The severe impact on healthcare provision caused by a £22m financial black hole has been laid bare in damning evidence by a former NHS boss.

Patients in Croydon known to be at high risk of stroke or heart disease are no longer invited to screenings, and patients seeking surgeries for problems such as disfigurement are being turned down by Croydon Primary Care Trust (PCT) because of its need to claw back a £22m overspend, according to its former director of public health, Dr Peter Brambleby.

His evidence was given at a cross-council inquiry into how the PCT was found to have a £22.7m budget deficit for the financial year 2010-11 following a review in June last year, despite reporting a £5m surplus.

He rubbished previous claims by the PCT that healthcare would not have been affected by the financial mess at the trust.

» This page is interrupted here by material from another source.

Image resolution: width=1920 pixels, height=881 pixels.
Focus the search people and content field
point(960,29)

In the same session the chief executive of the South West London NHS cluster containing Croydon PCT Ann Radmore admitted the mis-accounting that led to the massive overspend being missed by external and internal auditors, the audit committee and herself was a “deliberate act”.

Despite this she said no one had been dismissed as a result of the findings, nor had anyone been disciplined. Councillor Bill Roots, a member of the Joint Health Overview and Scrutiny Committee hearing the inquiry, described the lack of direct accountability as “unbelievable”.

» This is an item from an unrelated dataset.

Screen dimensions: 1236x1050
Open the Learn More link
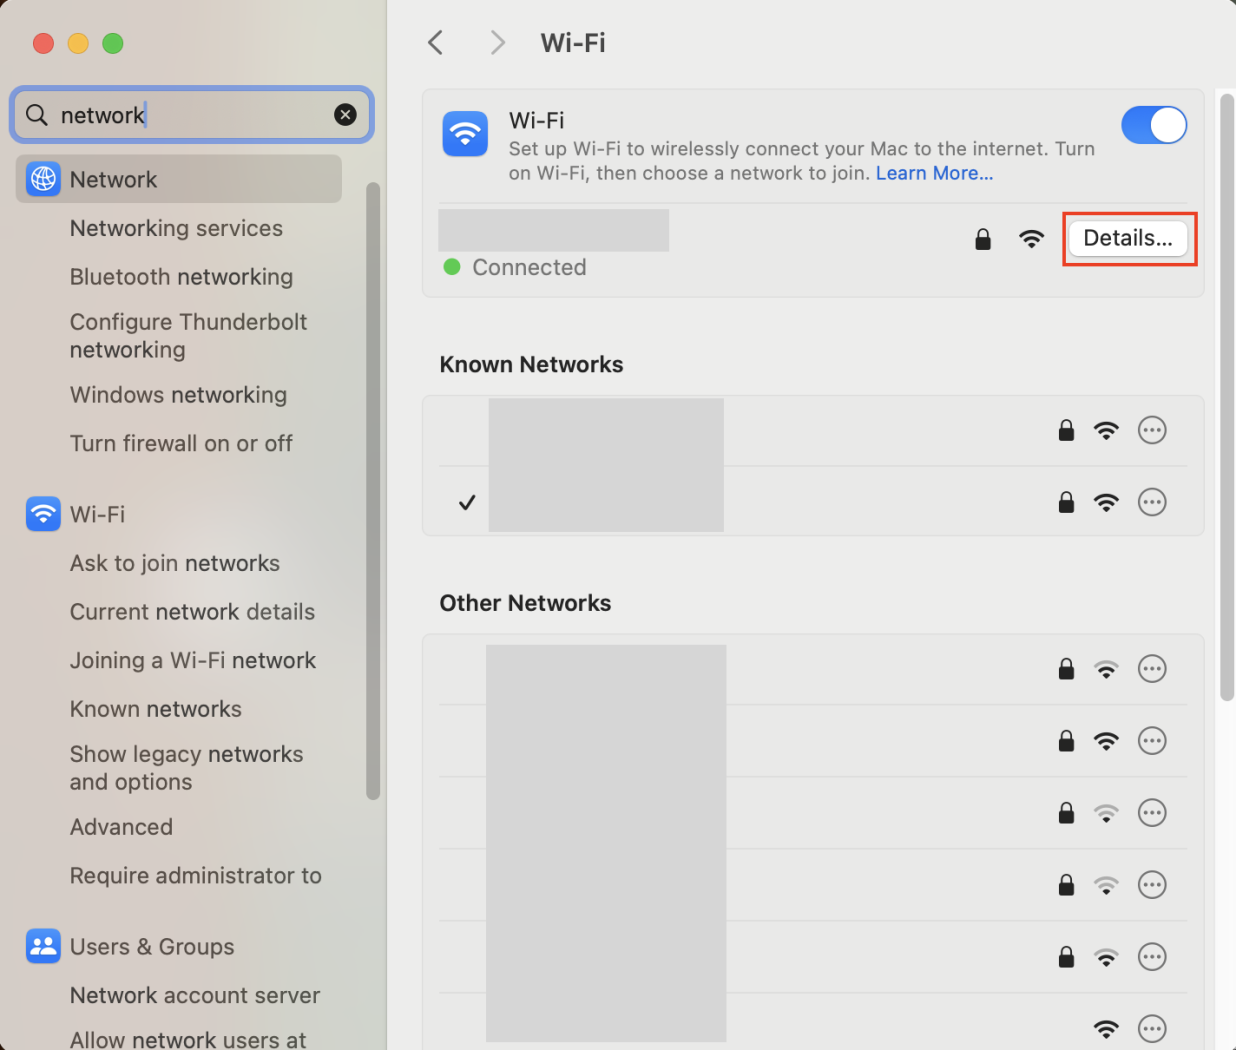(x=933, y=172)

Dr Peter Brambleby, employed by both Croydon PCT and Croydon Council between February 2010 and February 2012, launched an attack on his former employers and rubbished the conclusions of an independent review into how the £22.7m black hole went unnoticed.

Reporting to the joint committee established to investigate the causes and ramifications of the error, Dr Brambleby said the conclusions of a review by Ernst and Young published in May that no one was to blame and patients were not affected were wrong, and called the review a “whitewash”.

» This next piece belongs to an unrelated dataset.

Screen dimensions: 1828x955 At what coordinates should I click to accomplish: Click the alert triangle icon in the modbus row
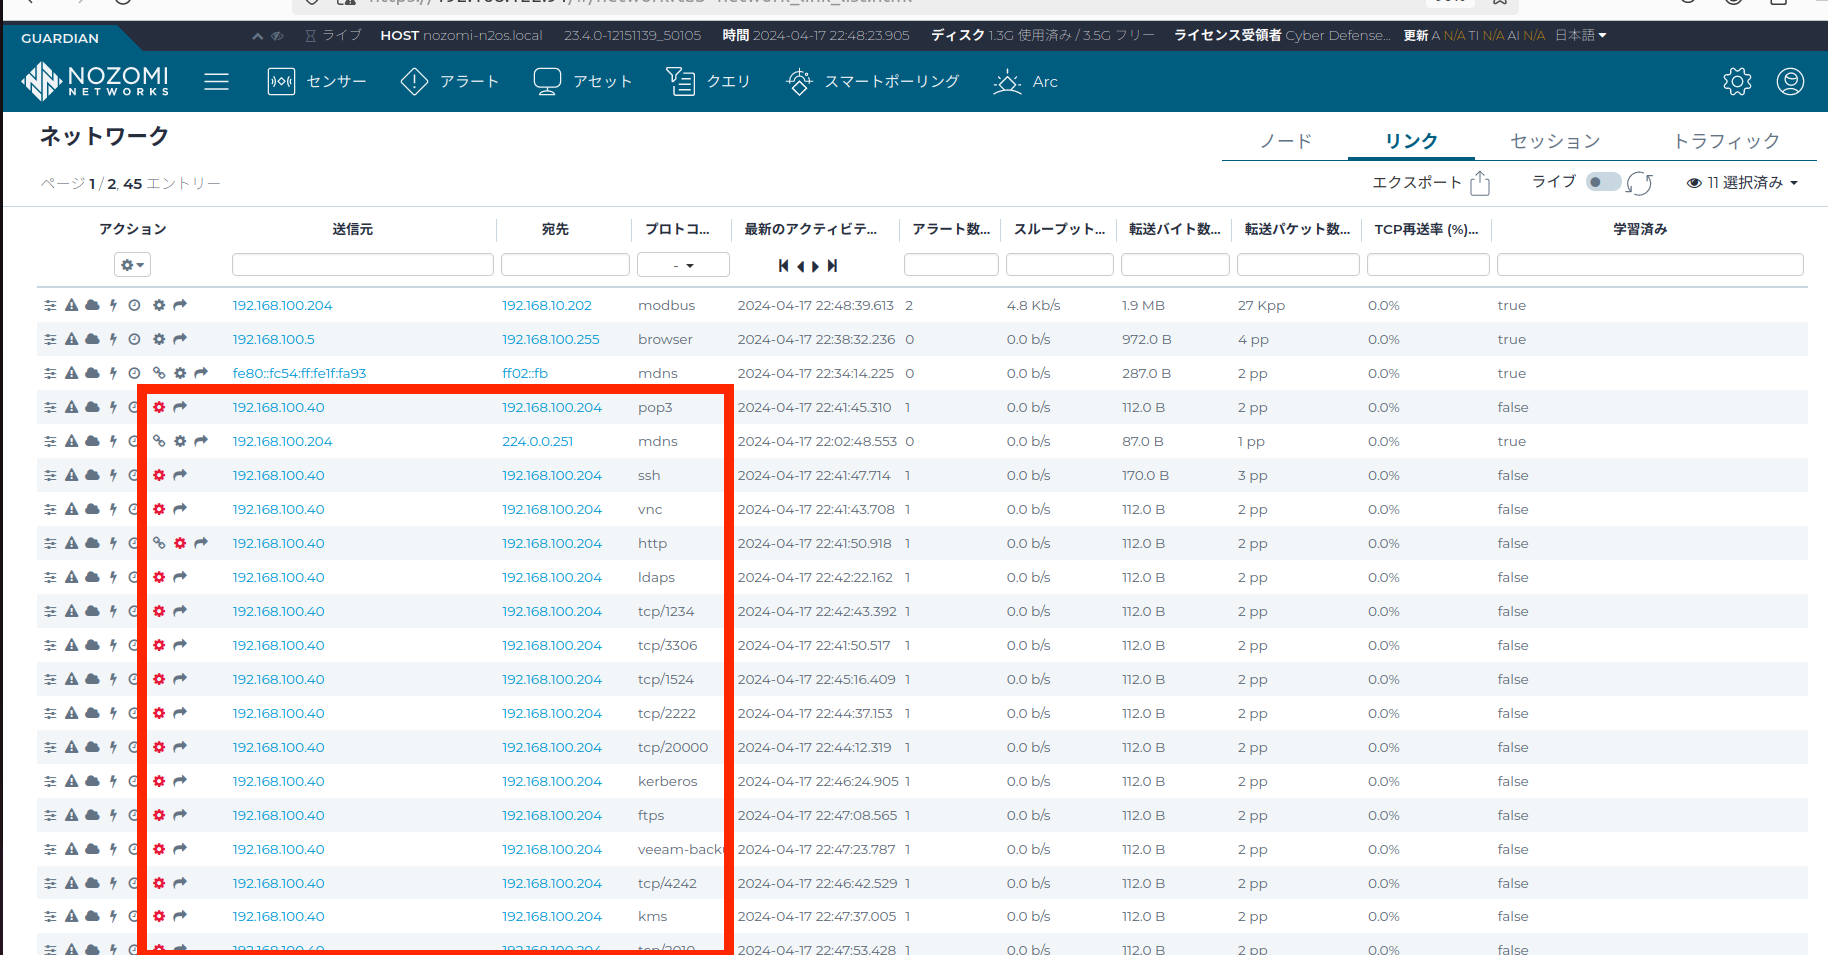coord(71,305)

He said: “The central conclusions, that there was no one individual who was responsible and that care to patients was not impacted, I completely reject.”

He stated even if the lost millions were spent on healthcare, with no record of where the money was spent it could have been wasted on failing NHS trusts, procedures proven to not be cost effective, or on unnecessary commissioning of services from external specialists.

Dr Brambleby said: “I have a direct example. The health check programme was curtailed.

It was a national programme proven to be efficient and cost effective, but is not happening because there is not the budget available.”

He explained this meant patients known to be at high risk of stroke or heart disease were no longer being invited to screenings, and added those seeking non-emergency surgeries were being turned down due to a lack of funds.

He said: “I have seen the tears that could have been avoided.”

Dr Brambleby also savaged the conclusion that no one was to blame.

He said: “I don’t agree with the statement no one is liable. The report talks of mis-accounting, misreporting and deletion of emails. To me that is lying.

“Who is accountable? The officer for finance and the organisation as a whole. All the corporate directors of the PCT including myself. I am not proud of the work I did and that is why I resigned.”

He said he was the only senior manager at the time to resign his post.

Dr Brambleby claimed, through calls to senior managers still working for NHS South West London, he had evidence practices of covering up problems and falsifying figures remain within the cluster.

He said: “I am confident it will happen again. They have confessed they have made up data.”

His evidence was preceded by an interrogation of the chief executive Mrs Radmore.

Mrs Radmore was responsible for signing off the accounts for 2010-11.

She took up her post in February 2011, a month before the end of the financial year.

She said while the financial cover-up was a deliberate act, it was not for personal gain by whoever was responsible.

A spokesman for NHS South West London said: “Professor Mike Spyer, chairman of NHS London, has written to Dr Brambleby to respond to his concerns directly.

“The report makes it clear mistakes were made, but found this was not entirely the fault or responsibility of any individuals and importantly that there was no personal gain.

“We acted quickly to get to the bottom of the issue, with a full and independent review in the public interest.”